Excerpt provided:
Is English the most logical language?

Is it true that speaking Welsh can be quite Flemish?

Some of those words that kinda sound like that starting with "ll" i couldnt get the flemish sound right so they thought i had a speach problem lol.

I had to try and say them over and over to a teacher in front of a whole class taking the xxxx out of me.

If you couldnt get your flem on then you were singled out as an outcast hahaha.
 
to counter my examples of why English is the most logical/efficient?
English is the most logical/efficient to you because it's your native language. It's the one you were brought up using and the one that's been drummed into you since birth.

Polish people will think the same thing about their language.
German people will think the same thing about their language.
Spanish people will th....

You get the idea.
 
Because that is the question I am asking here, and I am making a case for why English is logical (using examples). What case has been made (using examples) by anyone else that another language is better?

I speak 3 languages and although English is easier than Chinese, I don’t think it’s as simple as you think it is.

Korean for example is designed from scratch quite recently because Korean used to be awash in Chinese and they want their civilians to raise their literacy so designed a new language for this. It has an alphabet unlike Chinese and it was created to be easy to learn. Of course it will look difficult but not many languages outside Klingon or Elvish which are not really national languages can say a whole country speaks it.

Also…random fact, typing on the computer in Chinese, you can probably type…80wpm? 100wpm or may be 120wpm? A speed typing competition in China they can do 250wpm in Chinese. It’s quite amazing, although it’s more to do with predictive text than writing whole words.
 
English is the most logical/efficient to you because it's your native language. It's the one you were brought up using and the one that's been drummed into you since birth.

Polish people will think the same thing about their language.
German people will think the same thing about their language.
Spanish people will th....

You get the idea.

Assignment: From the discussion on whether English is the most logical language, please translate the sentence "Polish people will think the same thing about their language." into Spanish.

(Extracted data entries)
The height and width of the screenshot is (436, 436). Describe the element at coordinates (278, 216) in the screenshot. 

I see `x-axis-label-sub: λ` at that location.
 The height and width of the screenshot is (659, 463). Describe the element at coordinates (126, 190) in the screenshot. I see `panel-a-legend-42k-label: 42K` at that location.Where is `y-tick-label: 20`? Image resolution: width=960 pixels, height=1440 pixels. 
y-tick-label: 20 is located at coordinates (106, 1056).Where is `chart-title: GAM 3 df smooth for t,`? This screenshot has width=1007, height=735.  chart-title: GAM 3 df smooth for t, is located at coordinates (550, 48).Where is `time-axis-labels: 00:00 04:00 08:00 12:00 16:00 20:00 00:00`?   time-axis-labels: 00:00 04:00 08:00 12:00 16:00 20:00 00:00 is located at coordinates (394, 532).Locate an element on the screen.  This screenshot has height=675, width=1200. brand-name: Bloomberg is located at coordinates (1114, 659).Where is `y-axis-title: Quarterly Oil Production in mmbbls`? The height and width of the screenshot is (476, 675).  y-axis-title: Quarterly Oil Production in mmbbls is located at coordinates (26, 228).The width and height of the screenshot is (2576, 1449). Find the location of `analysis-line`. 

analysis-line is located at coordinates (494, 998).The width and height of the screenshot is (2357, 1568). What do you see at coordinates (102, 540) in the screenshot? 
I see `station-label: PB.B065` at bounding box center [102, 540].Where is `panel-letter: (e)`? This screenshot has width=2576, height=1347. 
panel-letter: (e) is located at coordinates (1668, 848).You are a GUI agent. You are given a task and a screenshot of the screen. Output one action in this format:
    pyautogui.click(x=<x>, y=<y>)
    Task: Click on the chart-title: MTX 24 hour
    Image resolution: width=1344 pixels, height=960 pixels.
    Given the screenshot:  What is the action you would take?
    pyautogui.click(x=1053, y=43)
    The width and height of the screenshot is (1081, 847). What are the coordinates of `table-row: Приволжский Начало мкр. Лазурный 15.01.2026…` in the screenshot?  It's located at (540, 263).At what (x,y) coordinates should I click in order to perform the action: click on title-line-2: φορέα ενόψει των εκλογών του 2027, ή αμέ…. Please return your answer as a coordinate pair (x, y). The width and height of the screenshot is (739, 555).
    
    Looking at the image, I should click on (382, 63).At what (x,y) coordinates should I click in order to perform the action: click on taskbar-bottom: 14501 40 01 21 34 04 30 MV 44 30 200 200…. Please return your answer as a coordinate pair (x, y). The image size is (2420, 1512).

Written answer: Los polacos pensarán lo mismo de su idioma.